**Material shown:**
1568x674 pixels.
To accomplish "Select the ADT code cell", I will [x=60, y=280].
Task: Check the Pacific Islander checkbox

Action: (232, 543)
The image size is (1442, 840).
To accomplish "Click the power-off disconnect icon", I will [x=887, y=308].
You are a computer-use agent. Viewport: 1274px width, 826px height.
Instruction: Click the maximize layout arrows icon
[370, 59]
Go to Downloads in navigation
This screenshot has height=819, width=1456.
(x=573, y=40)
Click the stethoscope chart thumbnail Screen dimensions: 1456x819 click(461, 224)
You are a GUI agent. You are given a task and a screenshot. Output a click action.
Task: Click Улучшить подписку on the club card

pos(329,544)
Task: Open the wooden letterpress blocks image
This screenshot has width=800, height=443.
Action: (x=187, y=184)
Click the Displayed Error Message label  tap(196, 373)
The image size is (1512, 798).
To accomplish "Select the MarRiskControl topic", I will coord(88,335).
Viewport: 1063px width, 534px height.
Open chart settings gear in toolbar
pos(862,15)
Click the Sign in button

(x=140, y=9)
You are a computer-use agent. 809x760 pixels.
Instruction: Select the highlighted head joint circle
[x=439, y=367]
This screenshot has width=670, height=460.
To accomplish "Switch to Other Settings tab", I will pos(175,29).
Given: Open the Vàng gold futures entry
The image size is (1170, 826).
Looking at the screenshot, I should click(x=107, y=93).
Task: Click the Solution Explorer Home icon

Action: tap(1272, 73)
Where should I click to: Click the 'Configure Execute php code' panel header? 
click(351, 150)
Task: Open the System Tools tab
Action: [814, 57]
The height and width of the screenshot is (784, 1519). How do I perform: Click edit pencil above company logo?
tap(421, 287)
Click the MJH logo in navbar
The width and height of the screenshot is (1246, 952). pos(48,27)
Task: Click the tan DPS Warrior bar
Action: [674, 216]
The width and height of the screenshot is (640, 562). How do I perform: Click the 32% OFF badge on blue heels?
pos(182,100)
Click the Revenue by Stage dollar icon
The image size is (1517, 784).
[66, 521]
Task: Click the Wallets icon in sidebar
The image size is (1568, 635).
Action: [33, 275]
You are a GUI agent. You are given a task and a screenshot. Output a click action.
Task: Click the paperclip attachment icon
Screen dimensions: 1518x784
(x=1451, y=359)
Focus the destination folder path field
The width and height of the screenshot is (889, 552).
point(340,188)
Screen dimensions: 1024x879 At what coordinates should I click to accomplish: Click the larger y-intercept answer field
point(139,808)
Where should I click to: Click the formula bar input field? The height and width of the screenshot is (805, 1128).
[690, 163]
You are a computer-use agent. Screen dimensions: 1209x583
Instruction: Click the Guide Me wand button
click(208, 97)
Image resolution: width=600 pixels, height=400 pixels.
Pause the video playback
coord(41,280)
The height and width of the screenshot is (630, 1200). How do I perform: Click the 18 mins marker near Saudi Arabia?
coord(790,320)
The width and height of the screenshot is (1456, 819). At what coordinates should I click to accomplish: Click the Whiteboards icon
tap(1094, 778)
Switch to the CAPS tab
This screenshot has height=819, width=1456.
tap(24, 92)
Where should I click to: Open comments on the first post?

**Given request:**
Rewrite the data above, putting "Directive" wherever "Instruction" appears and changing nothing else.

**Solution to the exercise:**
1568x674 pixels.
To accomplish "Select the ADT code cell", I will [x=60, y=280].
Task: Check the Pacific Islander checkbox

Action: (232, 543)
The image size is (1442, 840).
To accomplish "Click the power-off disconnect icon", I will [x=887, y=308].
You are a computer-use agent. Viewport: 1274px width, 826px height.
Directive: Click the maximize layout arrows icon
[370, 59]
Go to Downloads in navigation
This screenshot has height=819, width=1456.
(x=573, y=40)
Click the stethoscope chart thumbnail Screen dimensions: 1456x819 click(461, 224)
You are a GUI agent. You are given a task and a screenshot. Output a click action.
Task: Click Улучшить подписку on the club card

pos(329,544)
Task: Open the wooden letterpress blocks image
This screenshot has width=800, height=443.
Action: (x=187, y=184)
Click the Displayed Error Message label  tap(196, 373)
The image size is (1512, 798).
To accomplish "Select the MarRiskControl topic", I will coord(88,335).
Viewport: 1063px width, 534px height.
Open chart settings gear in toolbar
pos(862,15)
Click the Sign in button

(x=140, y=9)
You are a computer-use agent. 809x760 pixels.
Directive: Select the highlighted head joint circle
[x=439, y=367]
This screenshot has width=670, height=460.
To accomplish "Switch to Other Settings tab", I will pos(175,29).
Given: Open the Vàng gold futures entry
The image size is (1170, 826).
Looking at the screenshot, I should click(x=107, y=93).
Task: Click the Solution Explorer Home icon

Action: tap(1272, 73)
Where should I click to: Click the 'Configure Execute php code' panel header? 
click(351, 150)
Task: Open the System Tools tab
Action: [814, 57]
The height and width of the screenshot is (784, 1519). How do I perform: Click edit pencil above company logo?
tap(421, 287)
Click the MJH logo in navbar
The width and height of the screenshot is (1246, 952). pos(48,27)
Task: Click the tan DPS Warrior bar
Action: [674, 216]
The width and height of the screenshot is (640, 562). How do I perform: Click the 32% OFF badge on blue heels?
pos(182,100)
Click the Revenue by Stage dollar icon
The image size is (1517, 784).
[66, 521]
Task: Click the Wallets icon in sidebar
The image size is (1568, 635).
Action: [33, 275]
You are a GUI agent. You are given a task and a screenshot. Output a click action.
Task: Click the paperclip attachment icon
Screen dimensions: 1518x784
(x=1451, y=359)
Focus the destination folder path field
The width and height of the screenshot is (889, 552).
point(340,188)
Screen dimensions: 1024x879 At what coordinates should I click to accomplish: Click the larger y-intercept answer field
point(139,808)
Where should I click to: Click the formula bar input field? The height and width of the screenshot is (805, 1128).
[690, 163]
You are a computer-use agent. Screen dimensions: 1209x583
Directive: Click the Guide Me wand button
click(208, 97)
Image resolution: width=600 pixels, height=400 pixels.
Pause the video playback
coord(41,280)
The height and width of the screenshot is (630, 1200). How do I perform: Click the 18 mins marker near Saudi Arabia?
coord(790,320)
The width and height of the screenshot is (1456, 819). At what coordinates should I click to accomplish: Click the Whiteboards icon
tap(1094, 778)
Switch to the CAPS tab
This screenshot has height=819, width=1456.
tap(24, 92)
Where should I click to: Open comments on the first post?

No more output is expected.